But some of AI’s most lasting damage has been in muddying the waters of reality, experts said, causing people to more broadly question what is true.
Researchers at ISD compiled more than a million social media posts involving AI and the election on X, YouTube and Reddit – which together amassed billions of views – and then analyzed a random sample of 300 of them. They found that platforms regularly fail to label or remove AI-generated content even when it has been debunked. They also concluded that users who made claims about whether a given piece of content was AI-generated got it wrong 52 percent of the time.
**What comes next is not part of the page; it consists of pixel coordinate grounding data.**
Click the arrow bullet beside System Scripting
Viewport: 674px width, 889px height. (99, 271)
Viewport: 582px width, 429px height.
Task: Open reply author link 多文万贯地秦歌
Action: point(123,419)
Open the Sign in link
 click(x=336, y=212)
Interestingly, the researchers found that users far more often saw authentic content as AI-generated than the reverse.
While platforms have sought to bolster their processes to detect false content, said Isabelle Frances-Wright, ISD’s director of technology and society, “what we’re now really seeing is a crisis when content is true.”
Many of the mistaken assessments relied on outdated assumptions about how to spot AI-generated content, with users often overestimating their ability to do so, ISD found. AI detection tools didn’t seem to help, with some widely viewed posts using or misrepresenting these tools to draw false conclusions.
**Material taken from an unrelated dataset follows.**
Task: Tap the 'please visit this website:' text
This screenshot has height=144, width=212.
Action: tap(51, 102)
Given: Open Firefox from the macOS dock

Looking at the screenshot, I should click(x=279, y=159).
On top of that, many of the posts involving the use of AI in the election – 44.8 percent – suggested that the other side was using AI habitually and therefore nothing it said could be trusted. Some users expressed concern that AI was leading them to be suspicious of just about everything.
Sowing that suspicion, which people apply in line with their own beliefs, is a key impact of AI, Frances-Wright said. “It’s just giving people one more mechanism they can use to further entrench their own confirmation biases.”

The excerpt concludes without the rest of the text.